_Problem description:_
Answer these from the text below on Kazakhstan–Pakistan relations:
(a) In what year were diplomatic relations between the two countries established?
(b) How many MOUs do the two countries have in different fields?
(c) On what date and in what city did the Central Council of the AIML adopt its resolution on the Kazakh migrants?

╭─ Text extract

Kazakhstan–Pakistan relations

Diplomatic mission
- Pakistan Embassy, Astana: Kazakhstan Embassy, Islamabad

Envoy
- Ambassador Dr. Sajjad Ahmed Seehar: Ambassador Yerzhan Kistafin

= Kazakhstan–Pakistan relations =

Kazakhstan–Pakistan relations refer to the bilateral relations between the Republic of Kazakhstan and the Islamic Republic of Pakistan. Pakistan was among the first few countries which recognized Kazakhstan when it attained independence in December 1991. Diplomatic relations between the two countries were established in 1992 during an official visit by Kazakh President Nursultan Nazarbayev to Pakistan. Pakistan and Kazakhstan enjoy cordial relations based on a common approach towards world issues as well as mutual understanding and goodwill for each other.

In 2015, President Nursultan Nazarbayev himself stated that "I will never forget that Pakistan is one of the first countries to support our independence movement." As Kazakhstan is a landlocked country, Pakistan provides natural land routes and connectivity to the Eurasian heartland with the Arabian Sea and South Asia. Kazakhstan is an emerging market for Pakistani goods. Both countries have more than 35 MOUs in different fields.

==History==

Today's region of Pakistan and Kazakhstan had links since ancient times. Both Kazakhstan and Pakistan were interconnected via ancient silk routes and even more ancient Indo-Iranic steppe migrations, which eventually led to the formation of the modern Pakistani population. Due to historic ties, Central Asia including modern-day Kazakhstan has a great influence on modern-day Pakistan. During 1920–39, many Kazakhs being compelled by Soviet atrocities, had migrated to British India. In response, the Central Council of the AIML, the highest decision-making organ of the party, in its meeting under the leadership of Muhammad Ali Jinnah (founder of Pakistan), adopted a resolution on February 23, 1942, at Delhi, in which the party expressed a deep extreme concern and worry about conditions of the Kazakh migrants, and demanded the then government to do proper arrangements and provisions for Kazakhs. Consequently, they were settled peacefully in the North Western parts of the British Raj, the northern areas of current Pakistan.

╰─
╭─ Data lines

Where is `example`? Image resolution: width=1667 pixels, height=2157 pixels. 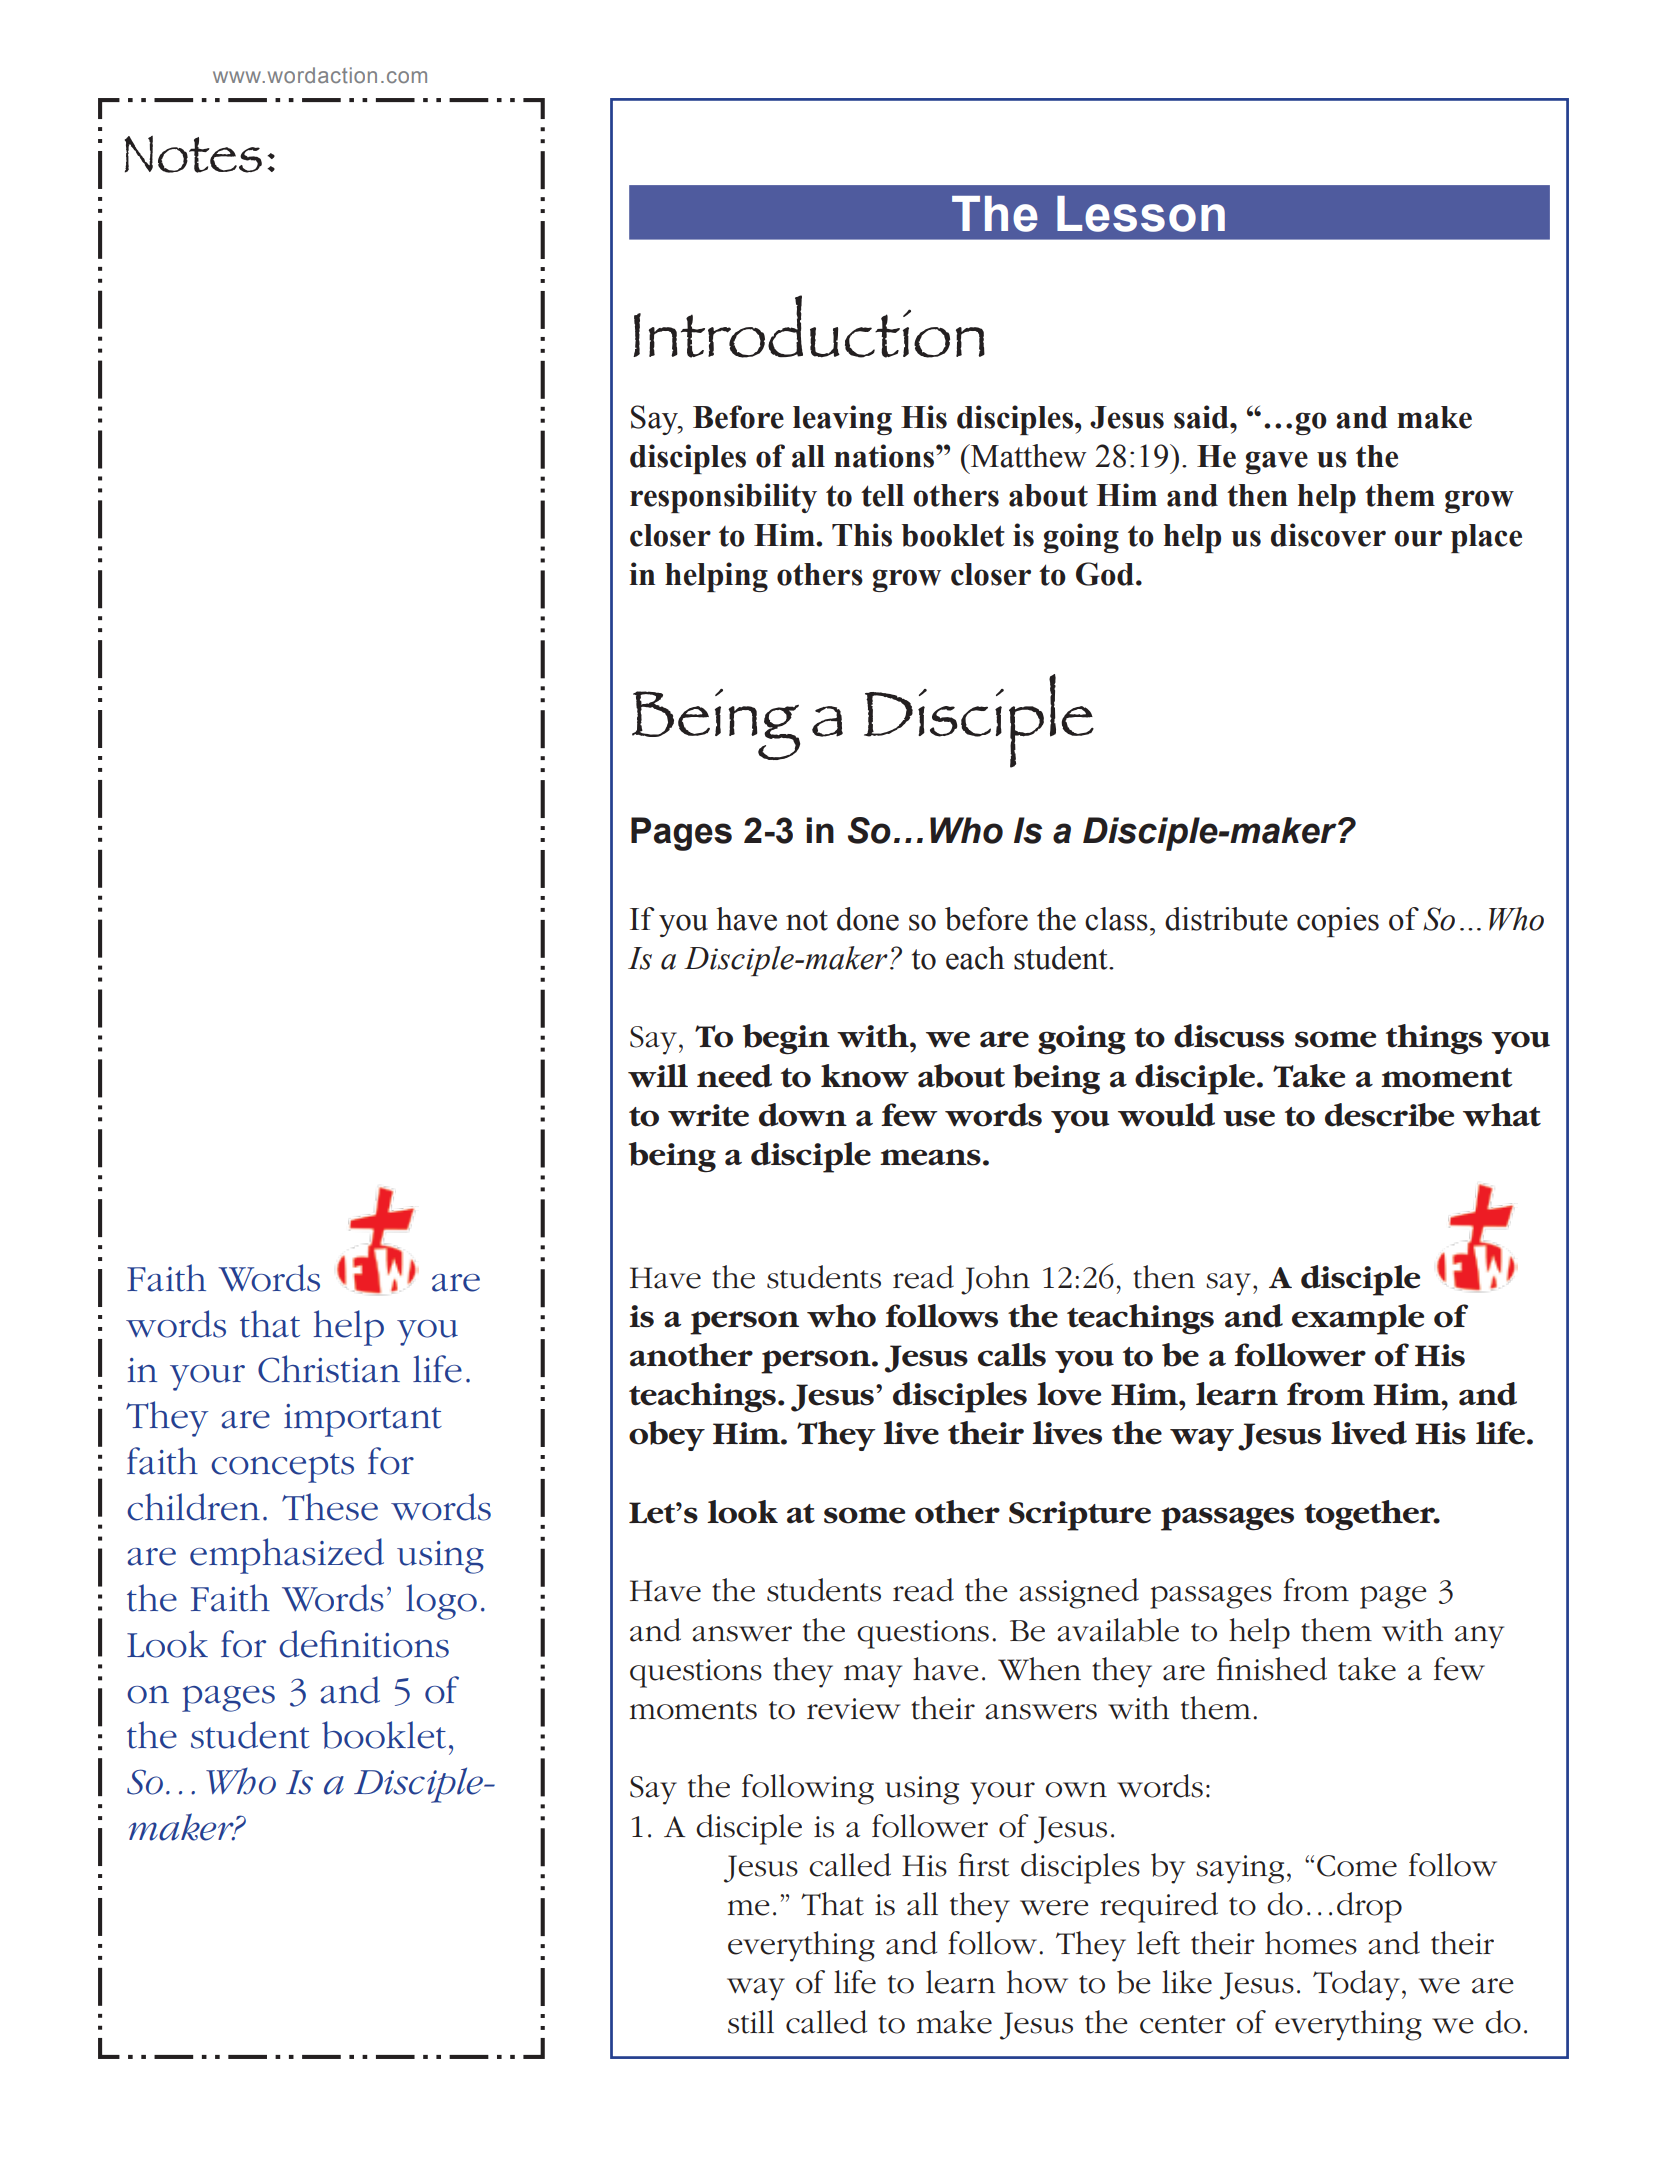 example is located at coordinates (1358, 1319).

╰─

_Reply:_
(a) 1992
(b) More than 35
(c) February 23, 1942, in Delhi